Aujourd'hui dimanche, une grande cérémonie était organisée à la "Sapèl la misèr" (chapelle de la misère) à Villèle, dans les Hauts de Saint-Paul. D'autres cérémonies ont eu lieu bien sûr dans les autres chapelles hindouistes de l'île.

Mariamen est une divinité centrale de la religion tamoule (Mâryammâ : en tamoul, ammâ signifie maman ; mâri désigne notamment la variole et la pluie).

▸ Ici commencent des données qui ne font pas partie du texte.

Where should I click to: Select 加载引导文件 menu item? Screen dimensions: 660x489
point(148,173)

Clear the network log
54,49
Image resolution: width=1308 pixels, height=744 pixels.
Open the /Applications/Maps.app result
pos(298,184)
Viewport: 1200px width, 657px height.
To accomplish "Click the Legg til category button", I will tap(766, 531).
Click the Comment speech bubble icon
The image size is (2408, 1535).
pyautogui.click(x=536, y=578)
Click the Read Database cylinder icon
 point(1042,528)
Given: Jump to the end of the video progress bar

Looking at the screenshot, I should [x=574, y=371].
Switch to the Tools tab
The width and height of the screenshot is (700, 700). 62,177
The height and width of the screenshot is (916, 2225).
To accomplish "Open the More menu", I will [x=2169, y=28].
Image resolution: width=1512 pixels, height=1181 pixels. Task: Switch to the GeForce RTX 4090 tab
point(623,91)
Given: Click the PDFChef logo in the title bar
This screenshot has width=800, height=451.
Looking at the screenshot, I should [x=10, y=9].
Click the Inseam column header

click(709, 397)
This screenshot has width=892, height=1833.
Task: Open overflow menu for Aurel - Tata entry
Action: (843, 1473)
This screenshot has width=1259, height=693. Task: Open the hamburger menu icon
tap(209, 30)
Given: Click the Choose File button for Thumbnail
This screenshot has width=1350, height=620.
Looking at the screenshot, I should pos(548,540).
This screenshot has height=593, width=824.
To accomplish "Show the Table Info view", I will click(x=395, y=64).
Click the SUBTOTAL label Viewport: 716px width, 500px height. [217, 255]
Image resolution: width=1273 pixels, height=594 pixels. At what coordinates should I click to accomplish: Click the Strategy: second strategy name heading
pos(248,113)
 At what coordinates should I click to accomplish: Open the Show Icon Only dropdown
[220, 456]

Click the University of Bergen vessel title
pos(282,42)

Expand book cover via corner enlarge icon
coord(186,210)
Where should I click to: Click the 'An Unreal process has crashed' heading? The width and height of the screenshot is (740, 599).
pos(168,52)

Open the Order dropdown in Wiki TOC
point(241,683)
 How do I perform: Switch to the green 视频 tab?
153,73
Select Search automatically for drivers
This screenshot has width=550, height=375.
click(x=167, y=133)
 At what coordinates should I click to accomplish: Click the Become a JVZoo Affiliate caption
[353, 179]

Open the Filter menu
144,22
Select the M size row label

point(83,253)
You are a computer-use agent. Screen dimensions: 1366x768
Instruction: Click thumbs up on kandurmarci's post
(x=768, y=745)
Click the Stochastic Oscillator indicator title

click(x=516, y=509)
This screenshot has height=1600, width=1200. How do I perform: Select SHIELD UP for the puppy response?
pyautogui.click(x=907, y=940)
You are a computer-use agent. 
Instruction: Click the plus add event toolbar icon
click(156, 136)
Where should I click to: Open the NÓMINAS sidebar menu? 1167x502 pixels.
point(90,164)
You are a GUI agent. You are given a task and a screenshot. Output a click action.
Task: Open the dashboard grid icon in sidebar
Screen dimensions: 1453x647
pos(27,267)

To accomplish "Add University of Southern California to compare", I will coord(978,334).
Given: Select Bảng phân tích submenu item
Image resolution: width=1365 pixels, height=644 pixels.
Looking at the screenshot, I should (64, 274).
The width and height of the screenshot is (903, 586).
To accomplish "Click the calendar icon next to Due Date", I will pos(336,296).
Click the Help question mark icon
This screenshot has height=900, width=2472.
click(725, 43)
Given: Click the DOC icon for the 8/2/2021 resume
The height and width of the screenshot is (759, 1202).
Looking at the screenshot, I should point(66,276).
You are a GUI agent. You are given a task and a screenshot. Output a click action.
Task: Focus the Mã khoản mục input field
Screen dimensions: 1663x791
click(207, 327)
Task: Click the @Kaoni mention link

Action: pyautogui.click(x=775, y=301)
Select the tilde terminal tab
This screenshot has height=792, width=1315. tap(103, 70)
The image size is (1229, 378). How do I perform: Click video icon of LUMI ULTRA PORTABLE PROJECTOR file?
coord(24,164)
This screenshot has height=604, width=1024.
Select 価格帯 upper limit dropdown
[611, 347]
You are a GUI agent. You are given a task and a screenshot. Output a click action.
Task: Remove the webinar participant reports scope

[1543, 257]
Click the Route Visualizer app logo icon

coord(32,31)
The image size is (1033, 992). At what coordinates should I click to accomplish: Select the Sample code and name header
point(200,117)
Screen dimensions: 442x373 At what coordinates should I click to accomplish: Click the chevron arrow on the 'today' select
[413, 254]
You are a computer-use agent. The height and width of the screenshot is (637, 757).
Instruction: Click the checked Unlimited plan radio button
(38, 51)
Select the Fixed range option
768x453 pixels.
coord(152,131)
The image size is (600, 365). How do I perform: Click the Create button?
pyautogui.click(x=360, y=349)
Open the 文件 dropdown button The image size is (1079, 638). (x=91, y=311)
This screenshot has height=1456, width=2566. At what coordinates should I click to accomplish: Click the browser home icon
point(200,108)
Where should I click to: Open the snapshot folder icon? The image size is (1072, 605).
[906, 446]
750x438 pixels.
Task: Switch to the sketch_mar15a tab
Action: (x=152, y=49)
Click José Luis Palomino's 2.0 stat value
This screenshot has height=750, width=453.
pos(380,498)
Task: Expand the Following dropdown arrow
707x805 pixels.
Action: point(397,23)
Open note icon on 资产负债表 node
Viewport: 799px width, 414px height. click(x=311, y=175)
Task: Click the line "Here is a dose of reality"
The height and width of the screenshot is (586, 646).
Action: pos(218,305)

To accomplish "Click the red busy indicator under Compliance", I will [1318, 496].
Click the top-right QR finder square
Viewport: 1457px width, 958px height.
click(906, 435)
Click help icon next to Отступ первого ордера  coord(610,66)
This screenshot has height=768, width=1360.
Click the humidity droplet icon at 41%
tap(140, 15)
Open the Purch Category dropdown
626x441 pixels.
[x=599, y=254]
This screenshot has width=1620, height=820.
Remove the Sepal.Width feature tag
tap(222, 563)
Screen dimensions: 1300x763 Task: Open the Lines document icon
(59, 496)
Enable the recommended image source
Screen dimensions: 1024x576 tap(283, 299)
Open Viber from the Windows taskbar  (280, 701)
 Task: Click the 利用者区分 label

Elle fait partie des "shakti", des énergies spirituelles de Siva. Elle est à la fois la déesse de la maladie et de la santé. Elle incarne un principe ambivalent, en général positif, mais qui peut s'avérer négatif si elle est négligée. Les fidèles lui demandent la santé et la guérison des maladies pour eux, leur famille mais surtout pour les enfants, à l'aide de prières, de récitations de mantras et de chants pieux.  Elle est également vénérée en tant que protectrice des récoltes.

Mariamen ne boit pas de sang, refuse les sacrifices. Sa célébration est marquée par le partage au temple d'un repas végétarien, suivi d'une danse rituelle : karagam. Cette danse s'effectue en portant un récipient contenant de l'eau safranée au curcuma, recouvert de bambou et orné de brindilles, de feuilles et de fleurs de lilas des Indes, le végétal associé à cette déesse.

La couleur blanche est de rigueur..... La statue de la déesse est promenée autour des temples, dans les rues, morceaux symboliques de l'univers. Elle est placée sur un char, souvent confectionné avec les "moyens du bord" mais toujours avec beaucoup d'amour.....Ce sont les rites purificateurs et les processions qui composent l'essentiel du culte.

L'autre partie importante du rituel est constitué par la "pûjà", cérémonie complexe d'offrandes à la divinité. Les Malbars (indiens) utilisent le mot "poussé".







Des fidèles portent deux statues ("sélé") de Mariamen. Elles seront disposées sur un char qui les emmènera en procession.